_输出要求:_
把下方记录中从包含“The width and height of the screenshot is (304, 196).”的那一行起，一直到包含“tap(73, 55)”的那一行为止的所有内容原样照抄一遍，首尾两行都要包括在内。

_提取信息:_
============================================================

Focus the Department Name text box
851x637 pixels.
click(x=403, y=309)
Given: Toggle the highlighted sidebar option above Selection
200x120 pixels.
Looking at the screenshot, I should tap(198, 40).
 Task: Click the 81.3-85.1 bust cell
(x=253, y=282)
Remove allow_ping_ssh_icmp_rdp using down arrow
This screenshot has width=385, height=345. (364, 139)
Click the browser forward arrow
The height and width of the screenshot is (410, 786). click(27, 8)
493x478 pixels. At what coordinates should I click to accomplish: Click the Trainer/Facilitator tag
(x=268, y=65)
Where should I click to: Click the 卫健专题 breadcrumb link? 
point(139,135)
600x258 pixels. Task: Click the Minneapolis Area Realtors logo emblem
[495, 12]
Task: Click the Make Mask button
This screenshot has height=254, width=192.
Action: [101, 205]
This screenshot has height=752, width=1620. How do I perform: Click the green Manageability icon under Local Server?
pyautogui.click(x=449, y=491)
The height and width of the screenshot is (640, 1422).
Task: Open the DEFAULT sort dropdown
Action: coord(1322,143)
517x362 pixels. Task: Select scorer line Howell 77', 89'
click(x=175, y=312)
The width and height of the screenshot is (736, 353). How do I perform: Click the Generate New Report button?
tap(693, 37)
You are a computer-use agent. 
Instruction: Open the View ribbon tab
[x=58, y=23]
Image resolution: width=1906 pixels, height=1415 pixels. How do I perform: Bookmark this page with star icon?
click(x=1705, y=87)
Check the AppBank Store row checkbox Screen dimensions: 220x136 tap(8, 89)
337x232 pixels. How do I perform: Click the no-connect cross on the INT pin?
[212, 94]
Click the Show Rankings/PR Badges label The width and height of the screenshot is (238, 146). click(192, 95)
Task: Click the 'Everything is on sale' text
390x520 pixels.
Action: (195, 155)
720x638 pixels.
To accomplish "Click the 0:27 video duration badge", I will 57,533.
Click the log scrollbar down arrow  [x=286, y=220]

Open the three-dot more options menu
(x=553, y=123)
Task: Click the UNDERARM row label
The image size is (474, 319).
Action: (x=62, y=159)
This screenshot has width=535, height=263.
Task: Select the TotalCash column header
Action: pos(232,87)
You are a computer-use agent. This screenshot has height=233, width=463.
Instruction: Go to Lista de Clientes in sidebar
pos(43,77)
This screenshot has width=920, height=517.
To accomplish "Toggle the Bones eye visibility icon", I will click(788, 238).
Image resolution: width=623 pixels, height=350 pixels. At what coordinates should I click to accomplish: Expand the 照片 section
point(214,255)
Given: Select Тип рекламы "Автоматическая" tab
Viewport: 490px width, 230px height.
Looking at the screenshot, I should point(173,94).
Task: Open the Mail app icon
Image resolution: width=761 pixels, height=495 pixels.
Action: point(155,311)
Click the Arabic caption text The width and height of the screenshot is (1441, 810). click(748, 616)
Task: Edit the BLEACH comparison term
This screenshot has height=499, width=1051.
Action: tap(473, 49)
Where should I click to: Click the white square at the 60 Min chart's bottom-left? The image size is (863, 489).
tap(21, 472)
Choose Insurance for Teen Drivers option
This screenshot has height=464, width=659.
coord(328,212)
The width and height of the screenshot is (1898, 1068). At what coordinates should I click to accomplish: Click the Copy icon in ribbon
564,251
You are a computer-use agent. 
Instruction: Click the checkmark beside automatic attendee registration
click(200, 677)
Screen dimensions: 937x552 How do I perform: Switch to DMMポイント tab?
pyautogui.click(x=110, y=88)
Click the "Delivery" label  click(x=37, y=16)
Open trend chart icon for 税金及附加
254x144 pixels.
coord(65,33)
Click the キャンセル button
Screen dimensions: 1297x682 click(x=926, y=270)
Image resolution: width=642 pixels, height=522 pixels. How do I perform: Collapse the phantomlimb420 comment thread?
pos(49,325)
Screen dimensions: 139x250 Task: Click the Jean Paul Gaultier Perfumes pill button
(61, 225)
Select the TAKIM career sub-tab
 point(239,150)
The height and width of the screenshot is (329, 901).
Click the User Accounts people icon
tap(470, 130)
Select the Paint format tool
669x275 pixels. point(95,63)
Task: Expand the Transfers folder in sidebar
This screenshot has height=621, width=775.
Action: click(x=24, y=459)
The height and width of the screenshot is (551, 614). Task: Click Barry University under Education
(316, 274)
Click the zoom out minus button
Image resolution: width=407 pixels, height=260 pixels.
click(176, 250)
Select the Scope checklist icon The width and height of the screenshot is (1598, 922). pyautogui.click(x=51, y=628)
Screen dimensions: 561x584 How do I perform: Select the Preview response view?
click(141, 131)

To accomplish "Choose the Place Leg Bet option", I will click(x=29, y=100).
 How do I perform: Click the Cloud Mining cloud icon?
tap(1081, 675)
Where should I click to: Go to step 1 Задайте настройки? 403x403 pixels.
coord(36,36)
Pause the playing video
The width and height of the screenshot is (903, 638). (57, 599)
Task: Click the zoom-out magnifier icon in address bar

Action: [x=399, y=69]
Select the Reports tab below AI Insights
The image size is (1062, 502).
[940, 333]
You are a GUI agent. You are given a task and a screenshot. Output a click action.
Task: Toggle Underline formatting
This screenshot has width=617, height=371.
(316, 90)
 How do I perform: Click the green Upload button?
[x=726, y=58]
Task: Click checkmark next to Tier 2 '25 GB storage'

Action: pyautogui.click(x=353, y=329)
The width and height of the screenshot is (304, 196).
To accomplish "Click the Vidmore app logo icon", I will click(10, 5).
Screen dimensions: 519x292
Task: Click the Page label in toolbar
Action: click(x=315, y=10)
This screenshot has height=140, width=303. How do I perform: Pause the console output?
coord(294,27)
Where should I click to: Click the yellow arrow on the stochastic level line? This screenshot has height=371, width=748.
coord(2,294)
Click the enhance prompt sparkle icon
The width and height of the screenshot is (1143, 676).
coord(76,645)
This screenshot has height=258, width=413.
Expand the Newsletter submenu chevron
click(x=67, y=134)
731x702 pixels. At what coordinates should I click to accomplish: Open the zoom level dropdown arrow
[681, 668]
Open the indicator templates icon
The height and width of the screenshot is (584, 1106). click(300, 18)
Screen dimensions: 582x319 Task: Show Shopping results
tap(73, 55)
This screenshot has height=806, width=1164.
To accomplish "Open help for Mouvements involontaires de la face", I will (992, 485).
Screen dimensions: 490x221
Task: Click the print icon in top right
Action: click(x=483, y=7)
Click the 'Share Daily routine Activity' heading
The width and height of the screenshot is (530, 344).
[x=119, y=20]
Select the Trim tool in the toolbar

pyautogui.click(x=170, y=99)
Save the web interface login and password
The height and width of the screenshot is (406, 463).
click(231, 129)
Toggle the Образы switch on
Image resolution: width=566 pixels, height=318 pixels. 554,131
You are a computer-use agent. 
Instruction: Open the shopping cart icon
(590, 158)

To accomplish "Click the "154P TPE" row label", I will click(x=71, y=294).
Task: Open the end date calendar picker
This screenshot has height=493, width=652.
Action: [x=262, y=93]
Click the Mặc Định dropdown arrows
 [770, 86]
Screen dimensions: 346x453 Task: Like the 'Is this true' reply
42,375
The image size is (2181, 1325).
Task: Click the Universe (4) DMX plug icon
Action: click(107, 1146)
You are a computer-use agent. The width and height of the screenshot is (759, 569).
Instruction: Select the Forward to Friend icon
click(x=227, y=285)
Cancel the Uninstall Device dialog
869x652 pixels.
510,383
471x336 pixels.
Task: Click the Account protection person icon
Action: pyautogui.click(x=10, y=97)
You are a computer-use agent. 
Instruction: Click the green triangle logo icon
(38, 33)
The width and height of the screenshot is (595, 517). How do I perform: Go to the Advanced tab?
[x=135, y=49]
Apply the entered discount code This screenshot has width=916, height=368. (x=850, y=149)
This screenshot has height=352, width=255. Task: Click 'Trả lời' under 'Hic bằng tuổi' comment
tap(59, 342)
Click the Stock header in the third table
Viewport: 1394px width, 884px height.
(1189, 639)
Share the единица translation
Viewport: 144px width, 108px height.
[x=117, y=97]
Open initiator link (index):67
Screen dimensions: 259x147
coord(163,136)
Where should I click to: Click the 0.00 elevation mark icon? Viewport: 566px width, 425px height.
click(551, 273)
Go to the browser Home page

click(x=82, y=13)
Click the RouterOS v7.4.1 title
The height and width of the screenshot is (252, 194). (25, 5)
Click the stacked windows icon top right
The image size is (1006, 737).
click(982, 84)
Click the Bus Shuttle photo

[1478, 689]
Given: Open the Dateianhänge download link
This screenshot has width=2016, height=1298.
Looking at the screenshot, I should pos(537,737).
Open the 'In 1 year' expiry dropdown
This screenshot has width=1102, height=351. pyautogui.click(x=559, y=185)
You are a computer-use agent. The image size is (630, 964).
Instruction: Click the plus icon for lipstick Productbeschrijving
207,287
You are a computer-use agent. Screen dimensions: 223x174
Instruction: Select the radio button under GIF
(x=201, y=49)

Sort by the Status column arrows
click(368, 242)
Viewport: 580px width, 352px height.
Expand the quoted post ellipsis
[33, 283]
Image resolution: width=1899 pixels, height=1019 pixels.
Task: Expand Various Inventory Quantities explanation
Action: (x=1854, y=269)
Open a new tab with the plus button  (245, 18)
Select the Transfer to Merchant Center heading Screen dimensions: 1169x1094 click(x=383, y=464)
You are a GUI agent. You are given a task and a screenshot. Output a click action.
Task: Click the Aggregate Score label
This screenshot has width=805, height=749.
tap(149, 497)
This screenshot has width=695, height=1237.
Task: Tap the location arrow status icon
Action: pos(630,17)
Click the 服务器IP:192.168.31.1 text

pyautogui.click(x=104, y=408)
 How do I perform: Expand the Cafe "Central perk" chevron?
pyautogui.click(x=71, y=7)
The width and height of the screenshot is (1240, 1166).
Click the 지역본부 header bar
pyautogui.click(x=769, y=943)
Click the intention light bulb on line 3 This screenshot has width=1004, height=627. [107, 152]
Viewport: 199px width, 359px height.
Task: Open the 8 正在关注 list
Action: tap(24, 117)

============================================================

_答案如下:_
The width and height of the screenshot is (304, 196).
To accomplish "Click the Vidmore app logo icon", I will click(10, 5).
Screen dimensions: 519x292
Task: Click the Page label in toolbar
Action: click(x=315, y=10)
This screenshot has height=140, width=303. How do I perform: Pause the console output?
coord(294,27)
Where should I click to: Click the yellow arrow on the stochastic level line? This screenshot has height=371, width=748.
coord(2,294)
Click the enhance prompt sparkle icon
The width and height of the screenshot is (1143, 676).
coord(76,645)
This screenshot has height=258, width=413.
Expand the Newsletter submenu chevron
click(x=67, y=134)
731x702 pixels. At what coordinates should I click to accomplish: Open the zoom level dropdown arrow
[681, 668]
Open the indicator templates icon
The height and width of the screenshot is (584, 1106). click(300, 18)
Screen dimensions: 582x319 Task: Show Shopping results
tap(73, 55)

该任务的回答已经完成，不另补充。